De inhoudsopgave - al die andere berichten - staat in de rechter kolom die helaas HEEEEEL langzaam laadt. Scrollen dames en heren!
“All the business of war, and indeed all the business of life, is to endeavour to find out what you don’t know from what you do.” – Sir Arthur Wellesley, Duke of Wellington

"My dear. A lack of compassion can be as vulgar as an excess of tears. "
- Violet in Downton Abbey

"By perseverance the snail reached the ark. "
- Charles Spurgeon

"Not all those who wander are lost."
-Tolkien

31 januari 2013

UK uitspraak over (AMA's) AMV-ers uit Afghanistan / plicht van staat om onderzoek te doen naar familie. Maar leidt het tot iets?

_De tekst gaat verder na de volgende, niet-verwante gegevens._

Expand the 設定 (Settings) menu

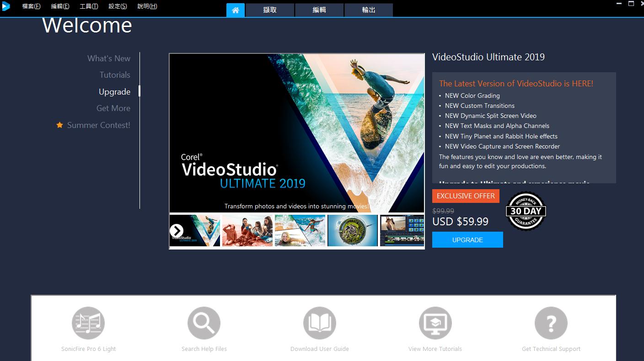[118, 6]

Via @BAILII http://www.bailii.org/ew/cases/EWCA/Civ/2013/32.html

Rechter verwijst naar artikel 19.3 van de Reception Directive. Dat is RICHTLIJN 2003/9/EG VAN DE RAAD van 27 januari 2003 tot vaststelling van minimumnormen voor de opvang van asielzoekers in de lidstaten.

3. In het belang van de niet-begeleide minderjarige trachten
de lidstaten de gezinsleden van niet-begeleide minderjarigen zo
spoedig mogelijkop te sporen. In gevallen waarin gevaar
bestaat voor het leven of de lichamelijke integriteit van de
minderjarige of zijn naaste familieleden, met name indien zij in
het land van herkomst zijn achtergebleven, moet bij het verzamelen,
verwerken en verspreiden van gegevens over deze
personen vertrouwelijkheid worden gewaarborgd, zodat hun
veiligheid niet in gevaar wordt gebracht.

Hij is niet echt een fan van verblijf geven aan mensen die geen bescherming nodig hebben. Een kinderpardon zou niet aan hem besteed zijn.

Wellicht ter inspiratie. Hij verwijst ook naar de zaak Rashid.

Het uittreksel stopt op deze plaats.